Photo: Courtesy of Surratt Beauty.
Certain beauty products — think NARS blush in Orgasm or Clinique's Black Honey lipstick — are so good, they're practically famous. And, while we love many of those standouts that have gained loyal followings, we've been wondering why others quietly fly under the radar. With that in mind, we've launched Cult Classics, a series in which we'll introduce you to the products you should really, truly know about (and try, like, right now). They're not brand-new, but they definitely have staying power.
There's a certain silver eyelash curler that's considered to be the industry's gold standard — it's in everyone's kit, it has won several awards, and just about every beauty guru worth their salt has at least one on standby. So, when Troy Surratt set out to launch his ultra luxe Japan-made cosmetics line, there was a serious question of which categories he thought he could dominate...and which he simply couldn't.
For example, "I did not try to best YSL's Touche Éclat," he says. "I've always found that it works miracles under the eyes and blurs out lines and imperfections." But, when it came to lash-curling, he says: "I knew there had to be a way to make the experience more enjoyable for both makeup artists and consumers."
And, so began the visits to the factories and labs in Japan, where Surratt sourced his velvet-like powders and handmade makeup brushes. It was there that he found a truly unique manufacturing process, in which artisans hand-calibrate each curler, checking it for precision. If the clamp mechanism is faulty, that curler is recycled, and the metal is melted down to make a new one.
As it's so meticulously made, it's no surprise that the product is innovative in more ways than one. For starters, each finger slot is comprised of two metal loops (instead of just one), so you have to squeeze less in order to achieve your desired result. Additionally, Surratt felt like the majority of curlers ended up falling short (literally) on many an eyelid. "Most of the products on the market right now have a 'U' shape," he explains. "That means that there's a potential for the eye to be pinched, which causes so many women to fear their curlers.
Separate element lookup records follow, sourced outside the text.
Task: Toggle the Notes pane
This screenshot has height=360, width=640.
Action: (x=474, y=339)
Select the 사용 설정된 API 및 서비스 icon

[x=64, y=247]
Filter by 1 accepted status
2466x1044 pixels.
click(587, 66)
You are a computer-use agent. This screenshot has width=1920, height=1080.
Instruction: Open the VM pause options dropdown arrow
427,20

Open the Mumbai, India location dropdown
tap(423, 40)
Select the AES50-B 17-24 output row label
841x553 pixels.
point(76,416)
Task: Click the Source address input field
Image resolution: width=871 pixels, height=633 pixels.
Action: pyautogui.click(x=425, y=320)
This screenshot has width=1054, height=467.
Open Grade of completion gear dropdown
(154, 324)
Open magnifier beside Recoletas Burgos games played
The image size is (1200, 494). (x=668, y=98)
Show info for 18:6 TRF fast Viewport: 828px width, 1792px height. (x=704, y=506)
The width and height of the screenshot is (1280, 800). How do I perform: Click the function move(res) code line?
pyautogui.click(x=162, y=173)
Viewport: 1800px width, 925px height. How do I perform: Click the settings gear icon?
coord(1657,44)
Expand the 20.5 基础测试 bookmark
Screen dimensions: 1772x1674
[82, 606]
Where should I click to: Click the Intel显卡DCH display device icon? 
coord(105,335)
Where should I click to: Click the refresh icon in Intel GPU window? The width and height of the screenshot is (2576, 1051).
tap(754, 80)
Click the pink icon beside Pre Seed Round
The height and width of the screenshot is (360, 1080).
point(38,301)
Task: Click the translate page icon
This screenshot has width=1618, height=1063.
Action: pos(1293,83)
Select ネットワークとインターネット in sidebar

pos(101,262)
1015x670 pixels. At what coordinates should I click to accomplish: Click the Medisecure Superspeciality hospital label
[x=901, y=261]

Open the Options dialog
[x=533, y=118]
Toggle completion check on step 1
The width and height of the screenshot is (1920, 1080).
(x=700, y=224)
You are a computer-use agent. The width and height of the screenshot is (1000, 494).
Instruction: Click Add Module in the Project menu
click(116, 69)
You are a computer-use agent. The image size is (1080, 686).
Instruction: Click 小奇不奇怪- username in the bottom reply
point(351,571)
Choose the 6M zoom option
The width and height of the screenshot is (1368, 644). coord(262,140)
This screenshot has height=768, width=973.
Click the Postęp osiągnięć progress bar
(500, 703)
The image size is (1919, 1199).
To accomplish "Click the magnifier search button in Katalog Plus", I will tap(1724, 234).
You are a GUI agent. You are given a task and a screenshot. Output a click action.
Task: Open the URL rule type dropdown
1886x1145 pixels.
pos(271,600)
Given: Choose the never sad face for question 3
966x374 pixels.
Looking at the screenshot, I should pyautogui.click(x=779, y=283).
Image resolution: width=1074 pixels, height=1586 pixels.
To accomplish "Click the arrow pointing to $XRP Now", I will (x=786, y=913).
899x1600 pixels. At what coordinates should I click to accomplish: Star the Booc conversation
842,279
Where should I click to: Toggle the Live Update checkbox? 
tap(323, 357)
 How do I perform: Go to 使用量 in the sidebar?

As a makeup artist, curling someone's lashes is probably the scariest thing I have to do, so I didn't want the pressure! Mine is just a bit longer, and I find it fits the arc of the eye much more comfortably."
Surratt named his precious creation "Relevée," after the ballet term that means to be raised on one's toes. "It's about lifting and elongating, giving the lashes an upward arc — not that crimp!" he explains. "It's more graceful and uplifted — just like ballet toes going up on pointe."
To get the most curl out of your clamp, you should "pump" once at the base of your lashes, once midway through, and once at the very ends. If you concentrate the curl only at the beginning, you'll end up with more dent and less elongation. "This way, you change the angle that the lashes hit the eyes, which makes them look two to three times longer," Surratt says. "It also allows [for] more light reflection, which makes you look brighter and more awake."
A couple of weeks after Relevée danced into Barneys stores, it sold out. And then, we spotted it in the hands of more than one makeup artist at Fashion Week, who all insisted it was the new classic — with the potential to replace that ubiquitous, aforementioned silver curler.
If you're anything like us, you'll find that after the three pumps on each eye, your lashes will be so gorgeous that mascara will become totally optional. Those are certainly words we never thought we'd actually believe.